Deswegen dürfen wir stolz darauf sein, dass im Jahr 2022 rund ein Viertel der sogenannten Deep-Tech-Gründungen, liebe Judith Gerlach, nicht irgendwo entstanden sind, sondern bei uns in Bayern, nämlich dank der gemeinsamen Aktivitäten des Digitalministeriums und des Wirtschaftsministeriums. Wir liegen in diesem Bereich ebenso an der Spitze wie auch im Gründungsranking der Hochschulen. Aktuell wurden vom Stifterverband die Hochschule München und die Technische Hochschule Augsburg als deutschlandweit beste Hochschulen unter den großen und mittleren Hochschulen ausgezeichnet. Ich sage Ihnen: In Bayern stimmen die Rahmenbedingungen; hier herrscht echter Start-up-Geist. Wir machen aus Ideen Innovationen, die am Ende auch in Arbeitsplätze münden, meine Damen und Herren. So sichern wir den Wohlstand von morgen.

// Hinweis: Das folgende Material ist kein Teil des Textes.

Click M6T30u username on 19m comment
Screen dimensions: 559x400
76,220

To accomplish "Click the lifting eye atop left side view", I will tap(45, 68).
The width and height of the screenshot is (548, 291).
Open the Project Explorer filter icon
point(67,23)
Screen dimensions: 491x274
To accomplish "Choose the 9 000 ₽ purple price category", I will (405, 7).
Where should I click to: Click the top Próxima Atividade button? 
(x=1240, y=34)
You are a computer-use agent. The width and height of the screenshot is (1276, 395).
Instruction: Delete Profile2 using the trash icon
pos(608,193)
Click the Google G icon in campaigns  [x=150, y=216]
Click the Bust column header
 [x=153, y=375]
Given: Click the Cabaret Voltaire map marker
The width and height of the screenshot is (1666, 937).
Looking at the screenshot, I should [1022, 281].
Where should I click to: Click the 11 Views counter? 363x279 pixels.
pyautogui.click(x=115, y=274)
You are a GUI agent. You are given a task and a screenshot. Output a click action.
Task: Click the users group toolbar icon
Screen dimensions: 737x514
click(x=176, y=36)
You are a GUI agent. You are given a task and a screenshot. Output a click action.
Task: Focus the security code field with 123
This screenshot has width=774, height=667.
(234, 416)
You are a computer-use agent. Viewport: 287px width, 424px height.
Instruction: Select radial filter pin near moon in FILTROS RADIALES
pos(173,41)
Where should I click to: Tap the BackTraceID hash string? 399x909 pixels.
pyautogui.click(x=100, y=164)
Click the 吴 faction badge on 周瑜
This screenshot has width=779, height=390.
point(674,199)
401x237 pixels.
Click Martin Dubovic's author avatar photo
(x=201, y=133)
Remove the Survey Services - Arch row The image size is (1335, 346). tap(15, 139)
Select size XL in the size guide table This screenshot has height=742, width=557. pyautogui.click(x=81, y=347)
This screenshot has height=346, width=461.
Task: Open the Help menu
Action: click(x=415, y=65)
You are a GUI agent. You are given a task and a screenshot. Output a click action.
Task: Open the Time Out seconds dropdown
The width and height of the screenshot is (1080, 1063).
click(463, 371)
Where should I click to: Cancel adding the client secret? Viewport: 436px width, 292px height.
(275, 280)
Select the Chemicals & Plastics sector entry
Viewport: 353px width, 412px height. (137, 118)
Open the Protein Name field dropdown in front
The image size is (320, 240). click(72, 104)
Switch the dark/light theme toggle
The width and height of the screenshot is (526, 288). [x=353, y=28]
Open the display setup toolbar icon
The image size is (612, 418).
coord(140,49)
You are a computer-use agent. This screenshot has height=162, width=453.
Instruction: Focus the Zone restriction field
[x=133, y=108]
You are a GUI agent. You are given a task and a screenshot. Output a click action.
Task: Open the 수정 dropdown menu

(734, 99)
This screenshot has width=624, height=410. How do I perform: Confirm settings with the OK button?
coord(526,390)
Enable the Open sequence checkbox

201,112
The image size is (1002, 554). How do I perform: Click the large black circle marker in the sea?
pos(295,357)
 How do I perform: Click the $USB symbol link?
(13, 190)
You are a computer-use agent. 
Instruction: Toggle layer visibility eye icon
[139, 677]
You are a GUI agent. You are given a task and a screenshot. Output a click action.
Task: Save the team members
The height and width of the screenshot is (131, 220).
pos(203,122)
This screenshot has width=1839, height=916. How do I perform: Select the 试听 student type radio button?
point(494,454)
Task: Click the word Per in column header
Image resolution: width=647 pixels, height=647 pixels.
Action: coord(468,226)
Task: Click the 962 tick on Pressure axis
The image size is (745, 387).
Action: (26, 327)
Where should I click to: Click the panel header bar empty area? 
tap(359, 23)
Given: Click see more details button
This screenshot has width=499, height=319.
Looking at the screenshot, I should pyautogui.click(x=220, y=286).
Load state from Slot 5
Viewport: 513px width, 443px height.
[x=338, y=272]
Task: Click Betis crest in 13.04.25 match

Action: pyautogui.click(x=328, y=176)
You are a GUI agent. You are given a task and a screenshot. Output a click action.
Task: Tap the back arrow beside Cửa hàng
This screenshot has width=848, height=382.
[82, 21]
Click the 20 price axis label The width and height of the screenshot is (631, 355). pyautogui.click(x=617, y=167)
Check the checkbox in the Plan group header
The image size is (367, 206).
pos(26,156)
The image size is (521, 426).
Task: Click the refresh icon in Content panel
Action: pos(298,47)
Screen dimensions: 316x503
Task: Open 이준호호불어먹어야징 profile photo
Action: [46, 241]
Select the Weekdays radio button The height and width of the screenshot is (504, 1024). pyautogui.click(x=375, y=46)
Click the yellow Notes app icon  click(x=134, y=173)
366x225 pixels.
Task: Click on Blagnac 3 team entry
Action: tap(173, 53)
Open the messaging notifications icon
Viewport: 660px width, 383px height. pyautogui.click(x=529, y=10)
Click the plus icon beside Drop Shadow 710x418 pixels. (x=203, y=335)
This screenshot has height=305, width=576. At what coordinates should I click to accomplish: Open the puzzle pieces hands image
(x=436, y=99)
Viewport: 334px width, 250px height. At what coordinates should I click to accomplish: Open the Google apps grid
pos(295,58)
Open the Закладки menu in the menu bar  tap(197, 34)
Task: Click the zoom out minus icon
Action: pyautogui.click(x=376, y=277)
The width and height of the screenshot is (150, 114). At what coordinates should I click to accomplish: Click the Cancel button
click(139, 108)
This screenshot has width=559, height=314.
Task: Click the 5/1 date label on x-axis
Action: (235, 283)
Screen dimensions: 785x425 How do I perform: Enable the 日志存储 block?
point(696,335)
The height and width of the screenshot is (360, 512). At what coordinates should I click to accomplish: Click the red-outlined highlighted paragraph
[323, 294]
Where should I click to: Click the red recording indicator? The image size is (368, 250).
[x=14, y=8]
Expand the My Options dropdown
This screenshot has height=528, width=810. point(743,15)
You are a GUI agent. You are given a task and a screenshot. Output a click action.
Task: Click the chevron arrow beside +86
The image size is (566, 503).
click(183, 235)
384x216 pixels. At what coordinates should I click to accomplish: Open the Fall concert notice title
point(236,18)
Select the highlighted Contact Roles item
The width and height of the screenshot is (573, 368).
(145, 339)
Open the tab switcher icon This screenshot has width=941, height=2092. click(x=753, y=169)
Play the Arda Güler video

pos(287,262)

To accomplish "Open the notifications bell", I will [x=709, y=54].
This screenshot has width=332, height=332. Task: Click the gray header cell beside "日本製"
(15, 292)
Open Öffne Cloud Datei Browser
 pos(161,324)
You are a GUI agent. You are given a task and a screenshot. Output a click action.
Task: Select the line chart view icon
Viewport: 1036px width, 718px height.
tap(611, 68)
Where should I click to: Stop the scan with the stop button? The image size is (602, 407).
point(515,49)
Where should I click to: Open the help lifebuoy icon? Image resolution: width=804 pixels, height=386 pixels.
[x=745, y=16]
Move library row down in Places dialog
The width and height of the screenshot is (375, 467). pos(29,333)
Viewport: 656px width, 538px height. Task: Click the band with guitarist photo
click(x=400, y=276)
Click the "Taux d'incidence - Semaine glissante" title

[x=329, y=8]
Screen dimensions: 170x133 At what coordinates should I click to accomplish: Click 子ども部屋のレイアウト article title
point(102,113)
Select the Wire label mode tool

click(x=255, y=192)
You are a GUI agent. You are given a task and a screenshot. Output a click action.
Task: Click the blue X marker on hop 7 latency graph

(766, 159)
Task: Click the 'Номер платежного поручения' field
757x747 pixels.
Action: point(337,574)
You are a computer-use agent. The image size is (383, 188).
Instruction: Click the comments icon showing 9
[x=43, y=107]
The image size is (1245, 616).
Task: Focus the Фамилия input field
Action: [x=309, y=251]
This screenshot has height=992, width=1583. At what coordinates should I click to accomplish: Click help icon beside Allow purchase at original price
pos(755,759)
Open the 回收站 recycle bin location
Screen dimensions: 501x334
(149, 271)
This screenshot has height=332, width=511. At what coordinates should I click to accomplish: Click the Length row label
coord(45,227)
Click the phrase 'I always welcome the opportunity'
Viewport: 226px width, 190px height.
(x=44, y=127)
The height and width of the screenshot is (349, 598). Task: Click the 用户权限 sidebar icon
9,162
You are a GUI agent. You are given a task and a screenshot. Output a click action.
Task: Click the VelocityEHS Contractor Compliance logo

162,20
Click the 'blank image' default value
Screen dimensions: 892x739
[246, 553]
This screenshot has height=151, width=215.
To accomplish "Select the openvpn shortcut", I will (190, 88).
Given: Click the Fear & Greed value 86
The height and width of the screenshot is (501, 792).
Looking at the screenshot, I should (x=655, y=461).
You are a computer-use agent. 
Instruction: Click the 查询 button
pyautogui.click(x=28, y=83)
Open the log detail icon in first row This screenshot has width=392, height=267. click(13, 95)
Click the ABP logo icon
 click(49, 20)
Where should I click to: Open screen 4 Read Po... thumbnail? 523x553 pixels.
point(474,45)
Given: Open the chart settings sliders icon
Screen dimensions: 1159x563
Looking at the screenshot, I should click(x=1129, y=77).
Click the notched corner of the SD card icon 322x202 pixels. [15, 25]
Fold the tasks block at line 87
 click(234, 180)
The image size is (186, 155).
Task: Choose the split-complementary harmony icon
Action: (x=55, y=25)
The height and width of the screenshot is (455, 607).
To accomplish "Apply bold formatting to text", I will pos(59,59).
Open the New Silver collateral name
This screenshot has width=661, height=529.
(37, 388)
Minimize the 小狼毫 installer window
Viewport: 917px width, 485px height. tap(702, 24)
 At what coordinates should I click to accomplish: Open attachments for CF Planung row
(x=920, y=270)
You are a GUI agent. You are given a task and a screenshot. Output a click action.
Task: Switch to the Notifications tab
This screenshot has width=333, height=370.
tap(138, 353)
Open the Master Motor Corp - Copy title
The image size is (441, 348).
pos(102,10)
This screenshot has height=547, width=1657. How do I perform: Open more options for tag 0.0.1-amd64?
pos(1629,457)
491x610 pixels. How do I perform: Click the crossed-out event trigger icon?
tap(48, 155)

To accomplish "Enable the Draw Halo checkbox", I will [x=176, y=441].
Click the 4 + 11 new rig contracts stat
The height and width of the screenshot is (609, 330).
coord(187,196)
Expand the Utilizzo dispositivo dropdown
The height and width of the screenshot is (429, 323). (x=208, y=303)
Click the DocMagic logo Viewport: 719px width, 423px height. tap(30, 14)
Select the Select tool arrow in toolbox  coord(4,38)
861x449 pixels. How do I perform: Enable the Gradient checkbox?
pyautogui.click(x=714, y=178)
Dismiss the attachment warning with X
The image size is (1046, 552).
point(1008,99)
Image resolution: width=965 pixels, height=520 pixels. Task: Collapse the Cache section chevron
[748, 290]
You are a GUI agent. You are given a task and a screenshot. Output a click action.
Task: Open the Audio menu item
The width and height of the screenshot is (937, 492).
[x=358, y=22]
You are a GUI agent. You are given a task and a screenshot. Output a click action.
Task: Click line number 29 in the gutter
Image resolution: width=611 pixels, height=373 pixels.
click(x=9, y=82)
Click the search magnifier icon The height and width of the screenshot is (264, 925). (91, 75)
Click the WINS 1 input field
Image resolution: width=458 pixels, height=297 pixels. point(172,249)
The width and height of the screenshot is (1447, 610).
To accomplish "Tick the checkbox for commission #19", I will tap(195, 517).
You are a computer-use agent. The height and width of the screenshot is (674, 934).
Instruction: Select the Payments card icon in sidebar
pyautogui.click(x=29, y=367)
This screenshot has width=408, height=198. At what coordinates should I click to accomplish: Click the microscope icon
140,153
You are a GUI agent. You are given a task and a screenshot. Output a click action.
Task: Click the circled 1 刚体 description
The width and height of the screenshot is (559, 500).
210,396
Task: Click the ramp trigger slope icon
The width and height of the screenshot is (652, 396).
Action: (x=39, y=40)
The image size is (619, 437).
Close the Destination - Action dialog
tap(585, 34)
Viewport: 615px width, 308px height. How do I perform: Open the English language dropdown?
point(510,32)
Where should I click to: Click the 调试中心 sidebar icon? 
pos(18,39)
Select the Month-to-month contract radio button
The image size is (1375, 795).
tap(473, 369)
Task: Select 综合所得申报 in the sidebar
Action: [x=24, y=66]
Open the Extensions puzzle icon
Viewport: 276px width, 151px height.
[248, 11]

(Beifall bei der CSU und den FREIEN WÄHLERN)

Viertens. Die Hightech Agenda, meine Damen und Herren, ist auch so etwas wie unsere technologische Unabhängigkeitserklärung. Technologie, Innovation und Wissenschaft sind Eckpfeiler für die Sicherheit und auch für die Souveränität eines Gemeinwesens. Die letzten drei Jahre haben uns eindrücklich vor Augen geführt, was heute wichtig ist und wo wir verwundbar sind. Pandemien werden wir nicht ohne Spitzenmedizin bewältigen. Klimafragen werden wir nicht ohne Cleantech lösen. Sicherheit werden wir nicht ohne Technologie gewährleisten können.

Wir wollen unsere Freiheit bewahren. Deshalb investieren wir in Forschung. Wir wollen nicht von anderen abhängig werden, sondern wollen selbst, wollen autonom entscheiden können, wo wir stark sein möchten.